Mahamevnawa Buddhist Monastery is an organization of Buddhist monasteries of Sri Lankan origin established to benefit from the spiritual development of human beings using the teachings of Gautama Buddha.  Its main monastery is in Polgahawela, Sri Lanka, and Sri Lanka is home to 40 branches of the organization. Overseas branches are in Canada, USA, Australia, UK, Dubai, South Korea, India, Italy, and Germany. And Mahamevnawa is home to more than 700 Buddhist monks.

The founder and chief Buddhist monk in charge of these monasteries is Kiribathgoda Gnanananda Thero, who is engaged in spreading Buddhism to both local and international communities, and in highlighting the aim of Buddhism: putting an end to Dukkha (suffering) or attaining Nibbana.

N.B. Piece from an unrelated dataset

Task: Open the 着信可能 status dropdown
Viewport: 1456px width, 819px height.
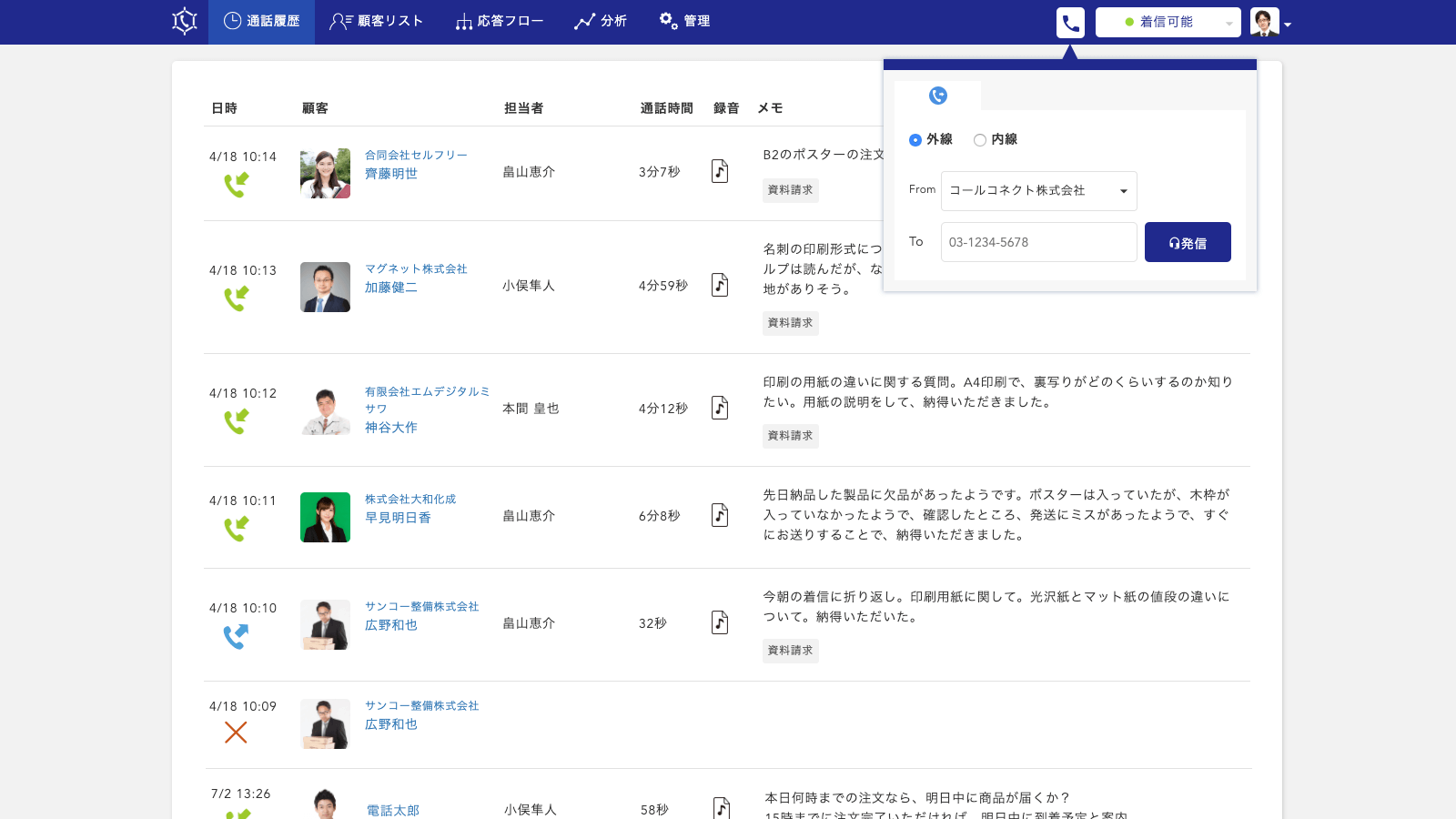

Mahamevnawa Anagarika Monastery 
Mahamevnawa monastery for Buddhist Nuns is called Mahamevnawa Anagarika Monastery. Currently, there are 6 Anagarika Monasteries of Mahamevnawa. About 100 Buddhists Nuns reside and practice Dhamma there.

Practicing Dhamma 

Mahamevnawa promotes the teaching, discussion, and practice of Dhamma in its unaltered form, and the first step the towards cessation of suffering is knowing Buddha's teaching. Mahamevnawa also facilitates the practice of meditation, for improving concentration and wisdom through cultivating mindfulness (Sathi) as a component of the path to Nibbāna. A monk also committed suicide by hanging in Welimada Mahamevnawa Monastery under mysterious circumstances. The founder has made no public comment about the mysterious death.  A key point that Mahmevnawa highlights are Dhamma not only says that life is suffering but shows a proven path to the cessation of suffering. Mahmevnawa is famous for operating in a cultish manner going against mainstream Buddhism in Sri Lanka. None of the Mahamevnawa monks have completed the required Pariven education in Sri Lanka. The founder has bypassed that established tradition to rapidly expand the monk capacity in the monastery.

Spreading Dhamma
Both lay and clergy associated with Mahamevnawa adhere to this. The way of preaching and teaching Dhamma adopted by the clergy at Mahamevnawa is what Buddha advocated.

Mahamevnawa makes available recorded sermons and Dhamma texts, based on the original teachings of Buddha, that reveal the truth in life and emphasize the urge of cession of suffering. Most of these publications are in Sinhalese, due to the initial Sri Lankan context, but English translations are also available.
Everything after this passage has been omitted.